生産者と流通者と消費者でいうと萌えは明らかに消費者の側で作ったもんだからこの仕組みを流通がすくい上げ利用しようとするのは非常にまっとうなことだと思う。アニメショップとかオタ向け雑誌とかすごくまっとうな商売だ、ああいった商売で間違ったことをやったら即座に死ぬが正しくまっとうなやりくちで売ってるぶんに死ぬことはない。牛肉をひき肉に加工してハンバーガーとして最終的に客の胃袋に入るって仕組みのことだからそれはわかりやすい。

だけど生産者側にまでその装置を持って行くっていうのは無理があるよな。客はハンバーガーが食いたいんだからハンバーガーのなる木を栽培しましょうみたいな話に感じる。とすればこういう考えは最初から違和のものであると自分で納得すべくおれの脳内に浮かんできたもので、おれがなんとなく恐れるフリークス牧場の遺伝子加工肉問題が実際に発生することはない。のだろうか?

メモ2

萌えっていうものを考えながら生産するのはつらいよな。

だって「世間のことなんざ全然知らねえんだけどとにかくおれが作りたいもんはこれなんだけど、おまえらこれってどおよ!?」とかやってるぶんにはその作品に対して客が一人でもつけばそっから先全部勝ちだけど、「おまえらってこんなのに萌えてるよーな気がすんだけどそのへんどうよ?」とかいうかんじのことも考えながら作ってしまったら、実際ついた客がなんとなく脳内で設定しておいたボーダーに満たなかった場合負けになるもんな。そんなの勝ち負けじゃないんだけどでもそこでやんなくてもいいジャッジを自分でしてしまうかんじ。

売り上げがとか資金繰りがとか、生業としての問題は置いといても制作者としてのモチベーションがそこんところで磨り減っていくかんじがする。それをやんなきゃいけないのが商売ってものなんだからまあそれはそれだけど、だからってそのことをはっきりと意識的に頭ん中に置いとかなきゃいけないような状態に自分を置いてしまうのは(つまり自縛的な萌え強迫)、それは苦痛だ。

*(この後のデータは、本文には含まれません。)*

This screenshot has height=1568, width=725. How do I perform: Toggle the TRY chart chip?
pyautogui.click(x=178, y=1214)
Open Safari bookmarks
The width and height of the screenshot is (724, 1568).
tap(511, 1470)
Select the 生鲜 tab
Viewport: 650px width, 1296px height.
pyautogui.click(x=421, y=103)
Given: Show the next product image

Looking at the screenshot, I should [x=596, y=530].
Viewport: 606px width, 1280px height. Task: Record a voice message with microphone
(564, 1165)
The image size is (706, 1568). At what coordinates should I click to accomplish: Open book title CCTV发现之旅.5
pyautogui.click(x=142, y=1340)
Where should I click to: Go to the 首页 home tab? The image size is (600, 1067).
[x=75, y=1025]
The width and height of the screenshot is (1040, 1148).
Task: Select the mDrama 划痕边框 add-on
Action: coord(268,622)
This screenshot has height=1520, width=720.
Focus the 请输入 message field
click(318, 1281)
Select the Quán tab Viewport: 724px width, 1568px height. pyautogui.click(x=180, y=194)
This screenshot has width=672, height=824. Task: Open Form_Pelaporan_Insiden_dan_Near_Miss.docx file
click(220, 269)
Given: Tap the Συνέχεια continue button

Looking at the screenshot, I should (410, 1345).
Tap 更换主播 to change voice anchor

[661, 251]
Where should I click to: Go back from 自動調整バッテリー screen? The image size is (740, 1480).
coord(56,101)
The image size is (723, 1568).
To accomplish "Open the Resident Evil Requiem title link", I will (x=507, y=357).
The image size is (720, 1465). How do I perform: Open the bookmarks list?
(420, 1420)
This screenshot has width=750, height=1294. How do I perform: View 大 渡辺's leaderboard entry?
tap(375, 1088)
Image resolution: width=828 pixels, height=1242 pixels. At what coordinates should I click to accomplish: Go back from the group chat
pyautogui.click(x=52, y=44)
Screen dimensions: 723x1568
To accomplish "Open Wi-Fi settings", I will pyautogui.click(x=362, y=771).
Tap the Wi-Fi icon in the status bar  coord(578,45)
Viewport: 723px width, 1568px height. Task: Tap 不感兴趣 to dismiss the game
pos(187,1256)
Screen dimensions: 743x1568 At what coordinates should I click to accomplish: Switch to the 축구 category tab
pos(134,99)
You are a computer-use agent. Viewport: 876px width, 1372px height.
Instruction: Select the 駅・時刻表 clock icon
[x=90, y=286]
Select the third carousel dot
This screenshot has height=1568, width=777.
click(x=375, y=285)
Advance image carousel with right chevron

つまり萌えは「客側の心理」というものをあまりに明確に表現する、便利すぎる単語として生産者を縛るんじゃないかなっていう不安だ。その意味について規定できる人間などいない、それでいてその存在自体を否定しうる人間もまたどこにも居ない。かたちがなくただ存在するだけの力なんてのは幽霊と変わらない。守護天使にでもできれば心強いがいつ背後霊になるとも限らない。

無自覚な人間ほど長生きするのも道理だ。TV 業界でいうところの「視聴率」っていう幽霊みたいなものなのかな。

メモ3

現在は消費者のほうが優位な時期だろう。生産者側にまで消費者の理屈が達しているってことからもうどうしようもなく明らかだ。どのジャンルにでも王は相変わらず君臨するが群雄割拠にもほどがあり、しかもかれらはその流れをコントロールするちからを持っていない。

ただそれはちょっとでもまっとうな業界ならどこだって普通はそうであるはずで、現代で王様になったからって力が振るえるなんていう原始的な状況はオタ関連でしかありえなかったはずだ。だから「多少マトモになった」ということかもしれない。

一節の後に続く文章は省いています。